_Selected excerpt:_
= = = = = = =
Hello,
I am using Prodigy 1.8.3. I have annotated a dataset unfortunately I have made a few mistakes that I want to correct. How can I review/edit the labels? When I launch Prodigy again, I can see it loading the annotations but at the end of the process, the web pages says "No tasks available.".
Clearly it remembers what has been annotated previously and skip over these examples.
I am using a recipe with "ner_manual" and everything is stored in the SQLLite database. I have tried to exclude or not the dataset I previously annotated but nothing changes.
What is the trick to tell Prodigy to review the previous examples with the previous annotations?
Hi! Prodigy's datasets are append-only by design, so if you want to edit or correct existing annotations, you'd conceptionally add a new data point, or a new dataset, so you always keep a reference to the annotations you (or someone else) previously created. By default, Prodigy filters out examples that are already in the dataset, so you're not asked a question twice.
= = = = = = =
_Data rows:_

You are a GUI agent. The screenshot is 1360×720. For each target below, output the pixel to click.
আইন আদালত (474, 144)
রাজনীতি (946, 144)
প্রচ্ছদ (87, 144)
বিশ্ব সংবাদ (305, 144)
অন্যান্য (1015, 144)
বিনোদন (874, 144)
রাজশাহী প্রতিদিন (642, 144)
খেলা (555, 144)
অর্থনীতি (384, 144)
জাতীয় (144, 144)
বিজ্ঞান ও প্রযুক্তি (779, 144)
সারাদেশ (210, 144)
= = = = = = =
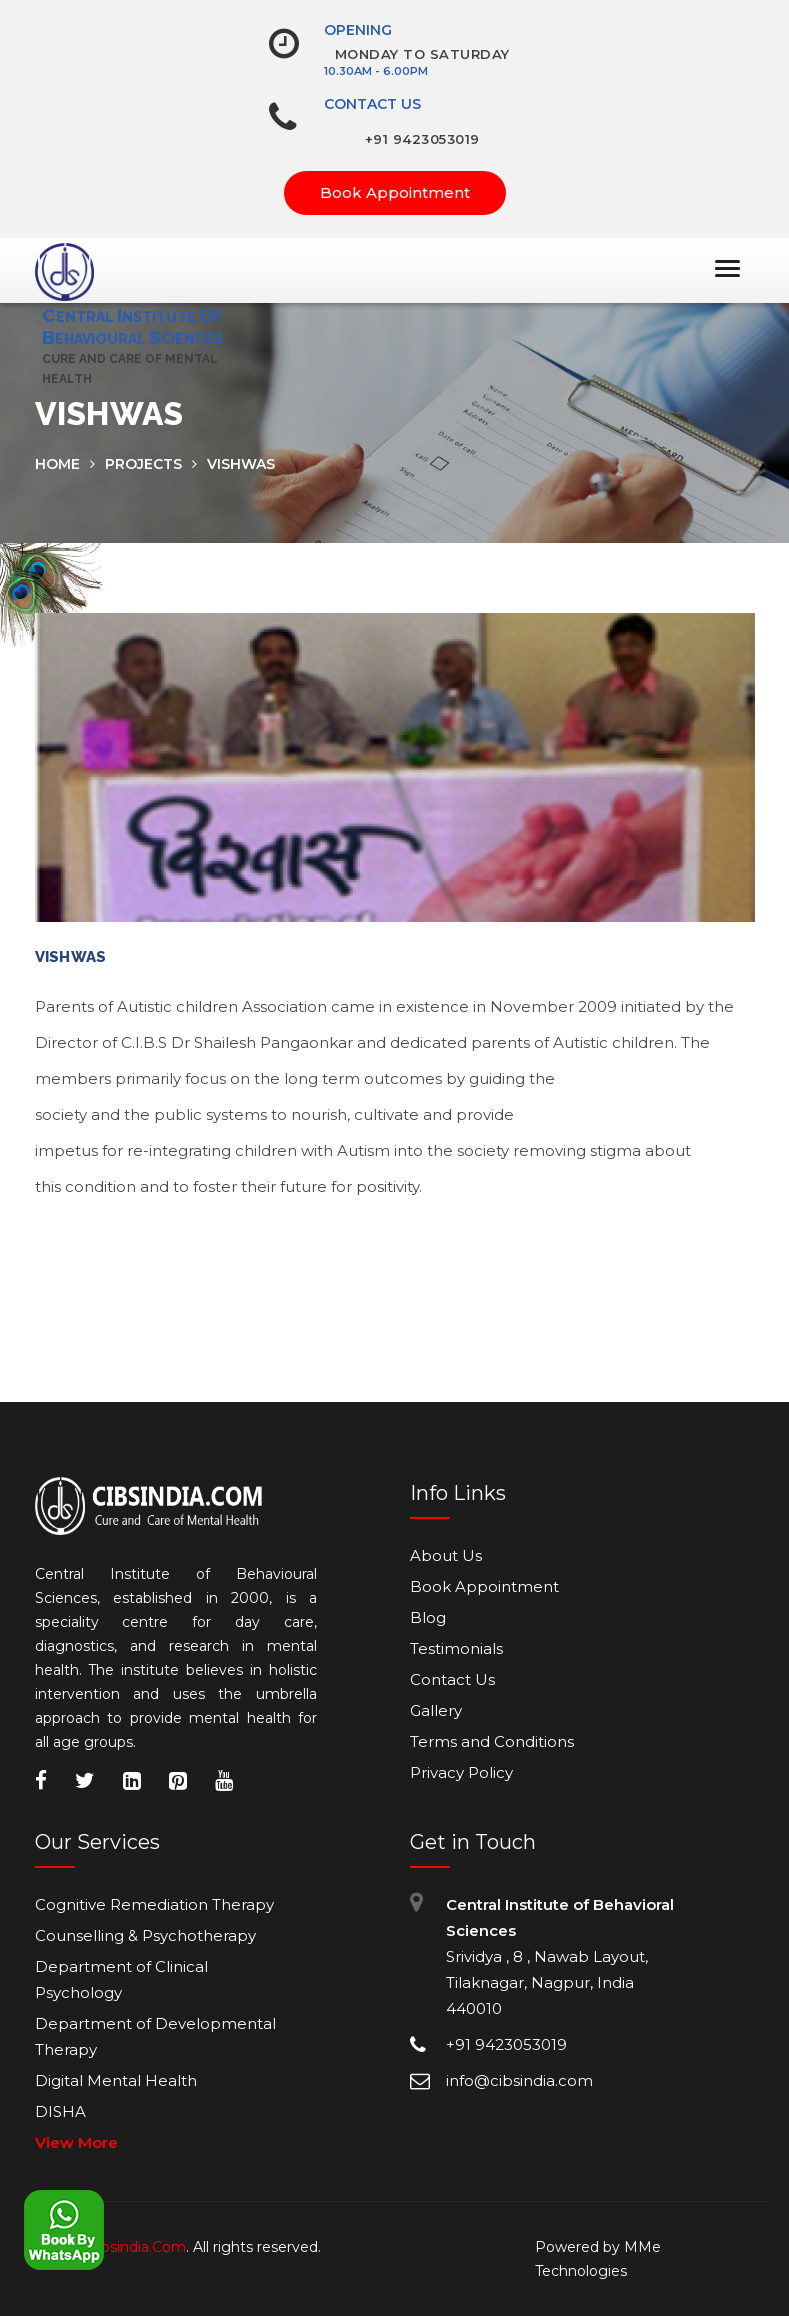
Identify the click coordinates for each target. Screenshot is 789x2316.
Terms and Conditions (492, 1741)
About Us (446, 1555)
= = = = = = =
_Problems to solve:_
1 > In the Prodigy forum thread, how does the reply describe Prodigy's datasets by design?
2 > Go on with the Prodigy forum thread, starting right after its last sentence.

_Results of the exercise:_
1 > They are append-only.

2 >
Prodigy's input and output formats are the same, so an easy way to re-annotate your dataset is to export the annotations using db-out and then load the JSONL file back in as the input data for ner.manual and save the results to a new dataset.
In Prodigy v1.10+, you can also use the dataset: shorthand in the source argumet, so dataset:my_cool_dataset:accept would only load examples from my_cool_dataset that were answered with "accept".
If you have multiple annotations on the same input with potential conflicts (e.g. by multiple annotators who disagree), you can also use the review workflow: https://prodi.gy/docs/recipes#review This lets you see all variations side-by-side and create one final correct answer. The original answers are preserved in the data, so you always know what lead to the final decision.